Goal:
Reproduce the lines of the data listing below verbatim, starting with the line that contains "You are a GUI" and continuing through the end of the listing. Leave the pictures out of your answer.

Data listing:

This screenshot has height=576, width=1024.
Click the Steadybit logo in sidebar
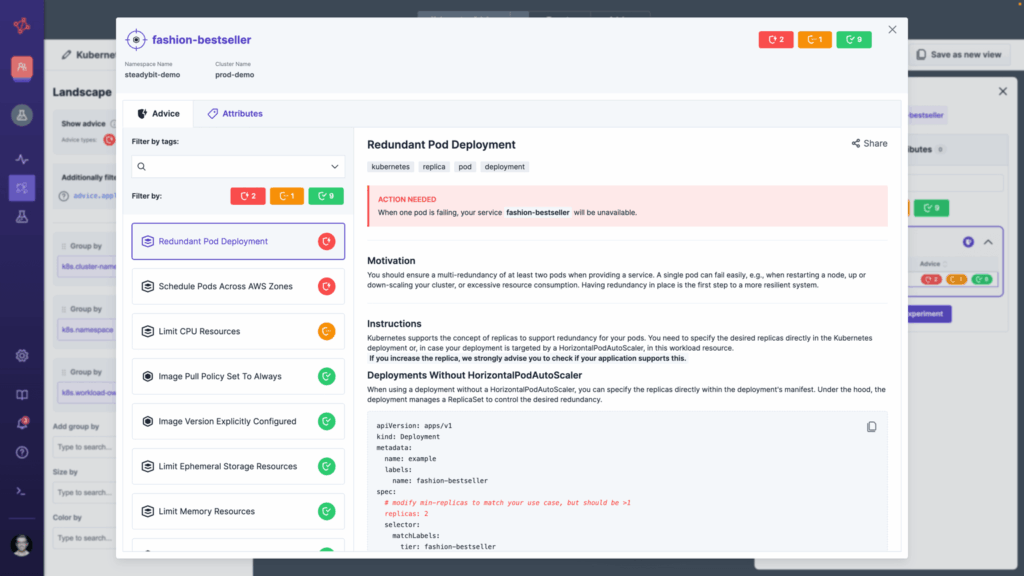[22, 24]
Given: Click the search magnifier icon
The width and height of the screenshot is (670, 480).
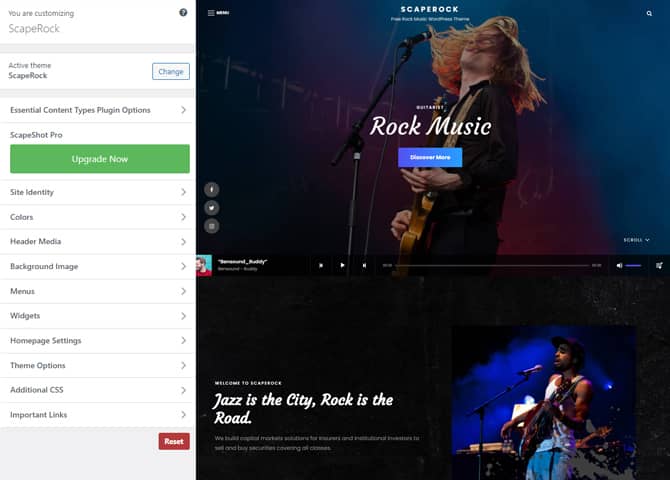Looking at the screenshot, I should [x=648, y=13].
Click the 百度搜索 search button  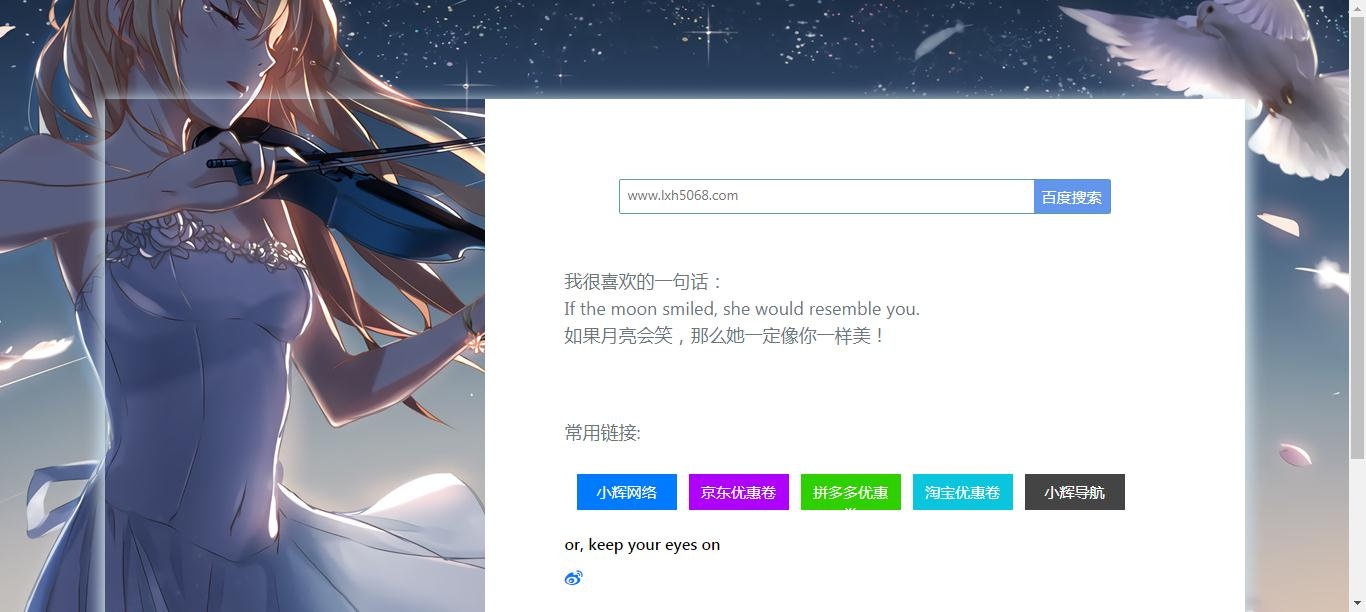(x=1072, y=197)
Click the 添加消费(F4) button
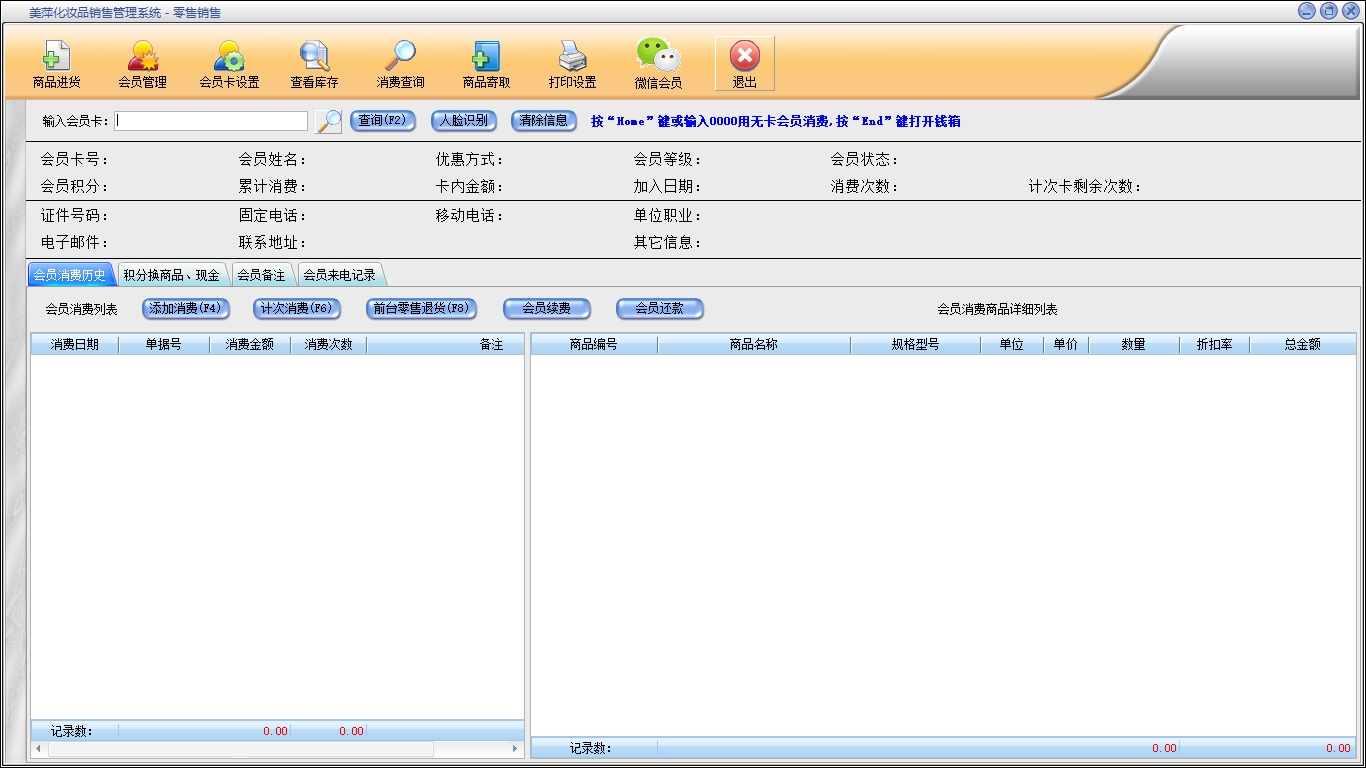Viewport: 1366px width, 768px height. (186, 309)
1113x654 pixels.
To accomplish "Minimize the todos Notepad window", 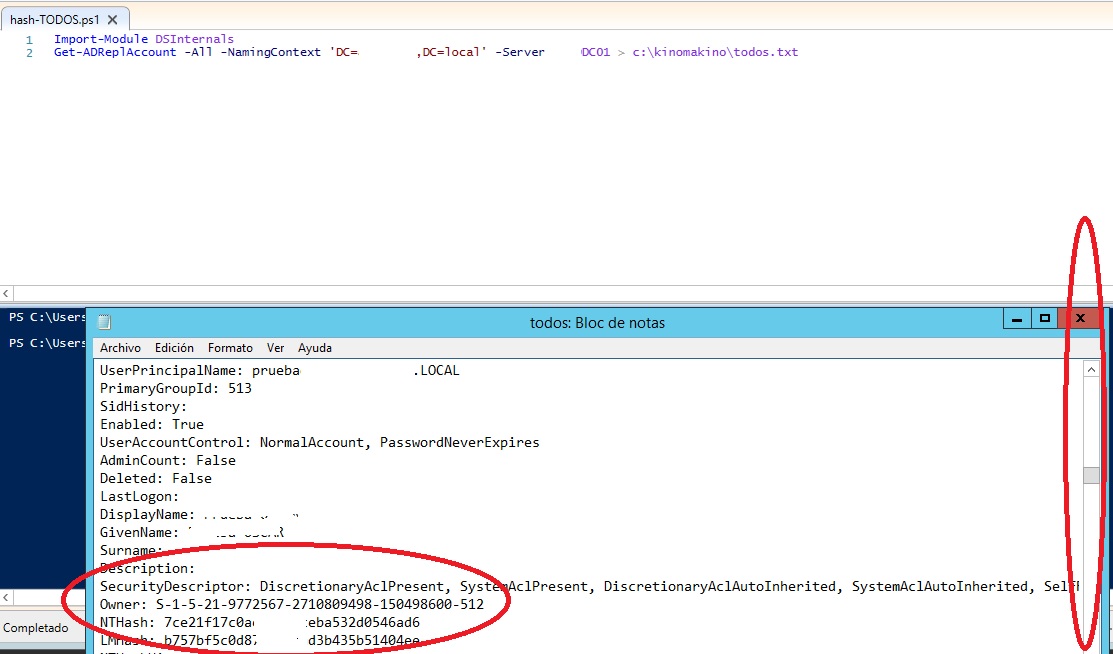I will point(1017,319).
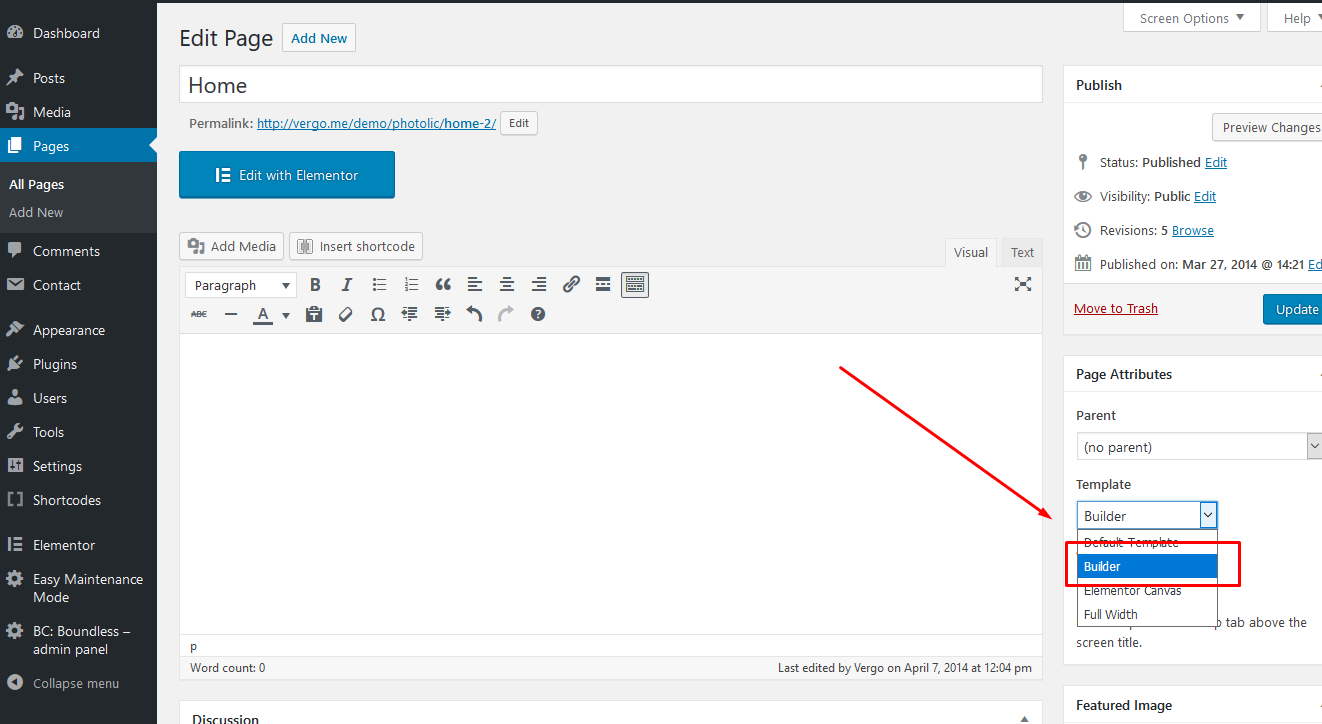Open the Screen Options panel

(x=1192, y=18)
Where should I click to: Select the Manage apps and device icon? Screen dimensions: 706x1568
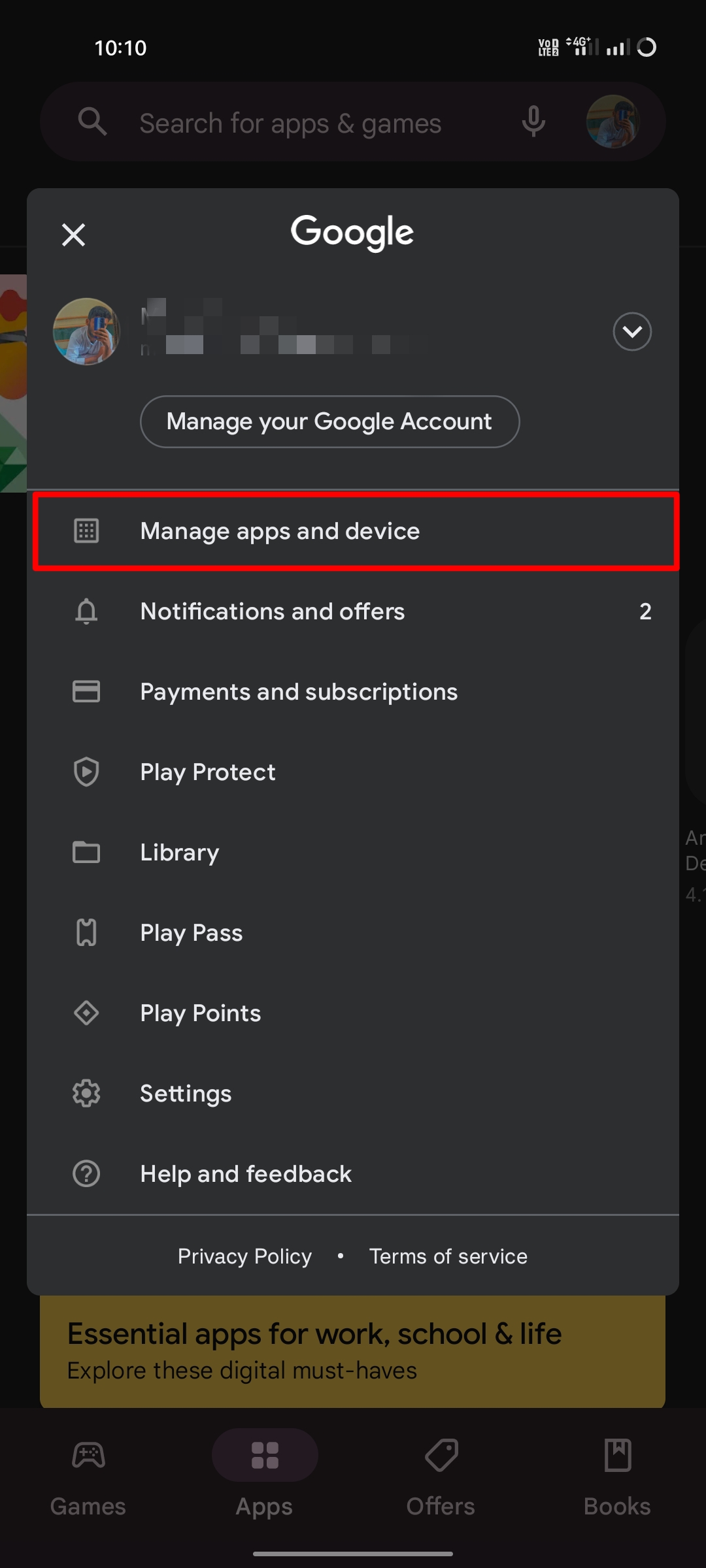point(86,531)
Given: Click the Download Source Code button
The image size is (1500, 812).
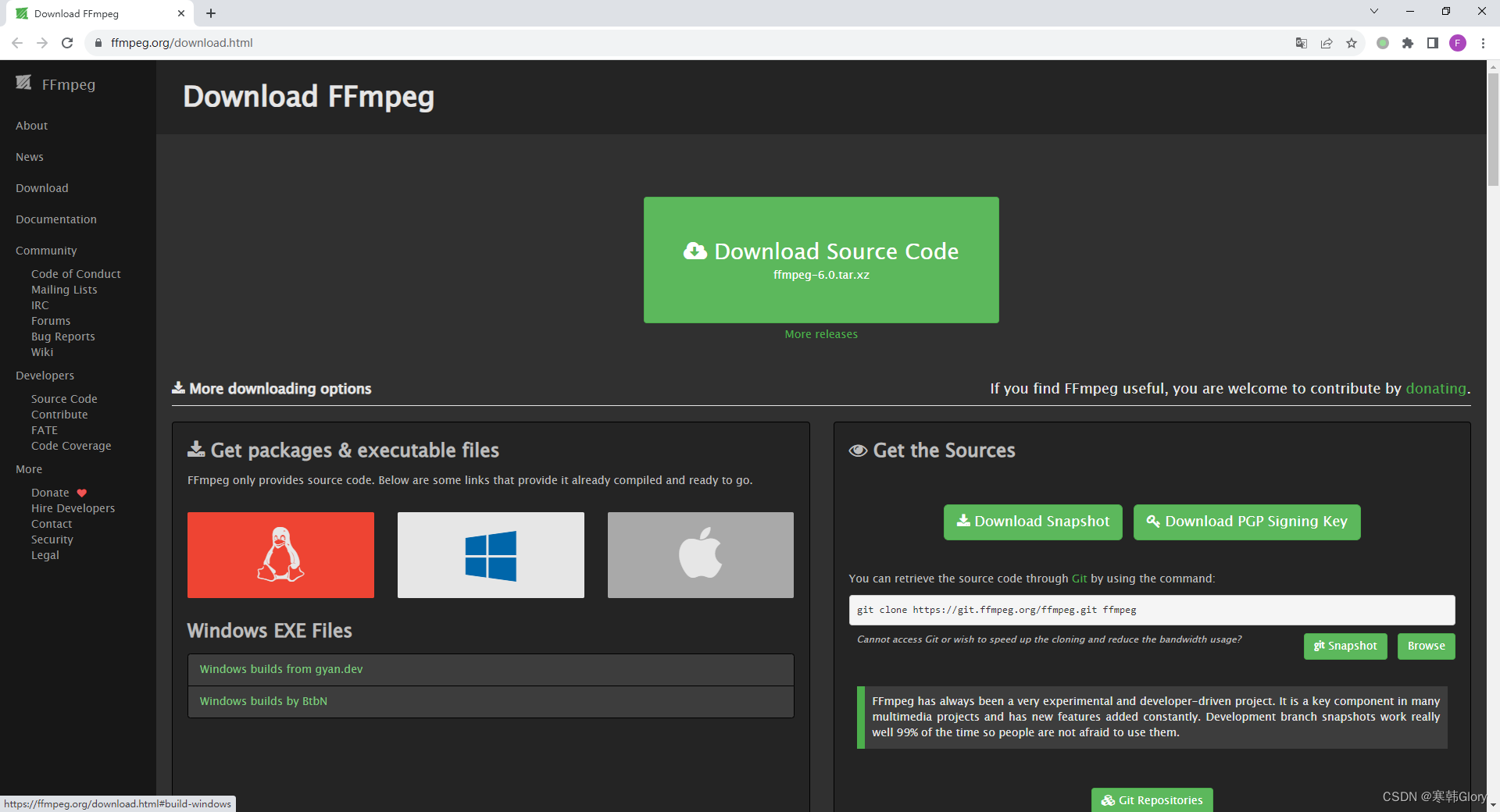Looking at the screenshot, I should (820, 260).
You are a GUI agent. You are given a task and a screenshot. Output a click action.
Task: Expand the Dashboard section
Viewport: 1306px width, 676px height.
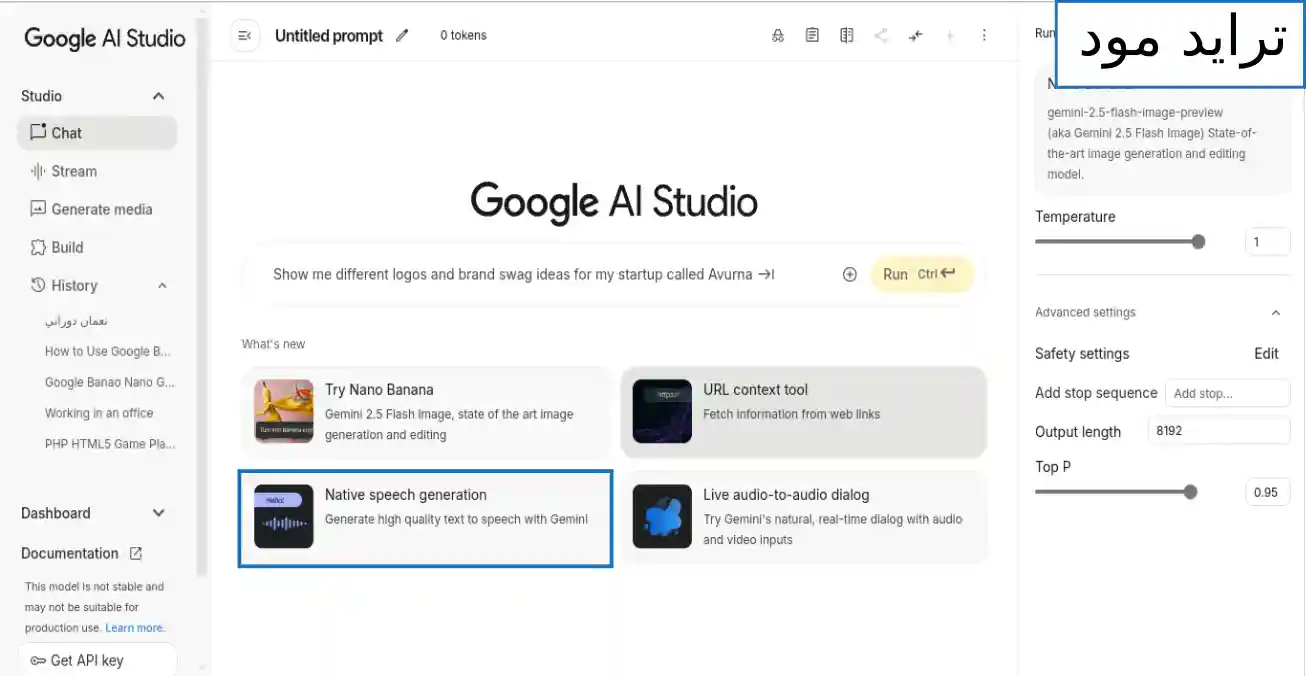coord(158,513)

Response for this exercise:
You are a GUI agent. You are given a task and a screenshot. Output a click action.
Task: Expand the Dashboard section
Viewport: 1306px width, 676px height.
coord(158,513)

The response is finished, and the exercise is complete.